--- ФРАГМЕНТ ТЕКСТА ---
Тюрьмы и ссылки — страница 40 из 69

Аргумент этот настолько поразил дежурного своею неожиданностью, что он не стал спорить, мой филологический довод, по-видимому, его убедил. По крайней мере, поздно вечером, выкликая меня для посадки в «Черный ворон», он провозгласил: — Ива́нов!

Из анкетной комнаты меня втолкнули (буквально) в распределитель, густо населенную комнату ожидания в том же подвале. Время шло к вечеру. Распределитель все больше и больше наполнялся вновь прибывающими арестованными — мужчинами и женщинами. Одна из них, молоденькая, в легком платьице, с завистью сказала мне:

— Какой вы счастливый: и шуба и вещи… А меня взяли со службы, вот как есть…

Брали и со службы и с улицы, и из дома, и без обыска, и с обыском. Перепуганные лица, вытаращенные от ужаса глаза… Картина незабываемая.

Надо вспомнить, когда все это происходило: это был 1937 год, когда во главе НКВД стал либо явно ненормальный, либо явный провокатор Ежов, когда по всему лицу земли русской аресты шли не тысячами и не десятками тысяч, а сотнями тысяч и миллионами, когда все тюрьмы, центральные и провинциальные, были набиты до отказа, когда спешно строились (знаю это про Челябинск, про Свердловск) новые и новые бараки для новых табунов арестованных. Худшего и подлейшего «вредительства» нельзя себе представить, а участь совершенно ни в чем неповинных миллионов людей нельзя оправдать никакими государственными соображениями. Явному дегенерату Ежову не за страх, а за совесть деятельно помогал явный мерзавец Заковский, прославившийся в 1937 году совершенно фантастической брошюрой о шпионаже, а в 1938 году сам арестованный (и расстрелянный), как шпион…

Интересно, вскроет ли когда-нибудь история подоплеку тех невероятных гнусностей, которые совершались за эти два года (1937–1938), или виновникам удастся замести следы и свалить вину на стрелочников?

Так или иначе, но я попал в волну массовых сентябрьских арестов — и прекрасно сознавал, что теперь это уже «всерьез и надолго». Так и случилось: просидел в тюрьме 21 месяц.

Записи для поиска текста и элементов
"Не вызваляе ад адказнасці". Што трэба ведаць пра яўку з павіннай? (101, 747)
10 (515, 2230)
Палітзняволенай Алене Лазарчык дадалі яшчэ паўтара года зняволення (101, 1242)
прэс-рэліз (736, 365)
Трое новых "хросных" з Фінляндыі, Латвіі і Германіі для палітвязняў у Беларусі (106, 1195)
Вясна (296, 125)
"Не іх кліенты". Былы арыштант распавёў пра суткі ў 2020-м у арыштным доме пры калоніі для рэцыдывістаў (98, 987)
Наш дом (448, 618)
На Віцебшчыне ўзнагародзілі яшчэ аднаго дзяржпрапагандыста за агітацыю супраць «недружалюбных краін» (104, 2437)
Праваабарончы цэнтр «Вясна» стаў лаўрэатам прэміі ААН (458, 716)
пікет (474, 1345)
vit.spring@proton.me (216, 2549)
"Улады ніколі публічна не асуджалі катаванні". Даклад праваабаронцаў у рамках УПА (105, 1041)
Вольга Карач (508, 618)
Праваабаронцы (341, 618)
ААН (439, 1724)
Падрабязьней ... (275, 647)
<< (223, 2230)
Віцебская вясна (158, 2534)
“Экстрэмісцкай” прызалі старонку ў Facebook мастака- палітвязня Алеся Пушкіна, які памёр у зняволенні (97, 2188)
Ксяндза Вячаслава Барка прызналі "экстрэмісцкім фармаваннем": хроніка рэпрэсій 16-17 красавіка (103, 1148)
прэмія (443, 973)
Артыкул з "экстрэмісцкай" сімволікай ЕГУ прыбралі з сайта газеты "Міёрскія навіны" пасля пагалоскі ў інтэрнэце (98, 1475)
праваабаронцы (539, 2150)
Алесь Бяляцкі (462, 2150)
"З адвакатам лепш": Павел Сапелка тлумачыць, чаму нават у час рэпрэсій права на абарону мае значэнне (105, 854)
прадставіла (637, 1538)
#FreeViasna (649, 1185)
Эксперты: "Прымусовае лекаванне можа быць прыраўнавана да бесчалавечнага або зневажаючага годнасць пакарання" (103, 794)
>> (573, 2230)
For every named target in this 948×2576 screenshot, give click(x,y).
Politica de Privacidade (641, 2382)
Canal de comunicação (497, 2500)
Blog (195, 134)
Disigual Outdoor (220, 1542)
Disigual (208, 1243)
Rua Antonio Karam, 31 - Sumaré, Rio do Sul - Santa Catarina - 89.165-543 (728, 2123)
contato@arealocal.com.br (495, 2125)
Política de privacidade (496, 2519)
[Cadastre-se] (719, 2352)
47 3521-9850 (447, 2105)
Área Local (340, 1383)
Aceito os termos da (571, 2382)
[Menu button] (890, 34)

--- ЗАДАНИЕ 1 ---
Проверьте по фрагменту об арестах 1937 года, верны ли утверждения: (a) автор провел в тюрьме 21 месяц; (b) Заковского арестовали в 1937 году; (c) молодую женщину в распределителе взяли из дома. Для каждого ответьте «да» или «нет» и приведите решающие слова фрагмента дословно.
--- ЗАДАНИЕ 2 ---
Переведите на английский язык предложение из фрагмента об арестах 1937 года: «Брали и со службы и с улицы, и из дома, и без обыска, и с обыском.»
--- ЗАДАНИЕ 3 ---
Продолжите воспоминания об арестах 1937 года, начиная сразу после последнего предложения.

--- ОТВЕТ 1 ---
(a) Да: «просидел в тюрьме 21 месяц».
(b) Нет: «а в 1938 году сам арестованный (и расстрелянный), как шпион».
(c) Нет: «А меня взяли со службы, вот как есть…»

--- ОТВЕТ 2 ---
People were taken from work and from the street, and from home, both without a search and with one.

--- ОТВЕТ 3 ---
Поздним вечером — набитый до отказа «Черный ворон» забрал партию арестованных и повез нас в Бутырскую тюрьму. Здравствуй, старый знакомый 1933-го года, бутырский «вокзал»! И одиночная камера ожидания! И личный обыск по старинному ритуалу: «разденьтесь догола! встаньте! повернитесь! нагнитесь!» и так далее, с одним лишь усовершенствованием (всюду прогресс!): «раздвиньте руками задний проход!» Потом баня, потом перекличка — и группу человек в двадцать повели нас разными ходами и переходами на оседлое местожительство в камеру № 45, во втором этаже над банями (через год камеры были переномерованы). Я пробыл в ней полгода.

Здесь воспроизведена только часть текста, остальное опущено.